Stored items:
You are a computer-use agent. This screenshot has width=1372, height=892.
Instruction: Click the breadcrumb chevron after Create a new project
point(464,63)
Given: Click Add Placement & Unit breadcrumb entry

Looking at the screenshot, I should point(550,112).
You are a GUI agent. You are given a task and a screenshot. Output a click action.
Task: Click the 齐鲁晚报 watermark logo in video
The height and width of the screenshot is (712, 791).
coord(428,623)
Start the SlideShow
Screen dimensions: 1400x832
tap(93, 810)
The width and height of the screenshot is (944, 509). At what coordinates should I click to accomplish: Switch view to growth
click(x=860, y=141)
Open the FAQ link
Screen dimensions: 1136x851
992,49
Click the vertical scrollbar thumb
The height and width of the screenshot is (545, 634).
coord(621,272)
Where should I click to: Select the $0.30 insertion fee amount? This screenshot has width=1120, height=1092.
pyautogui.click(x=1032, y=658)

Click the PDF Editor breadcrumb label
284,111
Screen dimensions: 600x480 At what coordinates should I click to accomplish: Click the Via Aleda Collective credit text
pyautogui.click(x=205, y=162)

(THE TASK) Your answer should be one number: the count of lines in the records above that contain "agent".

(ANSWER TO THE PROBLEM) 2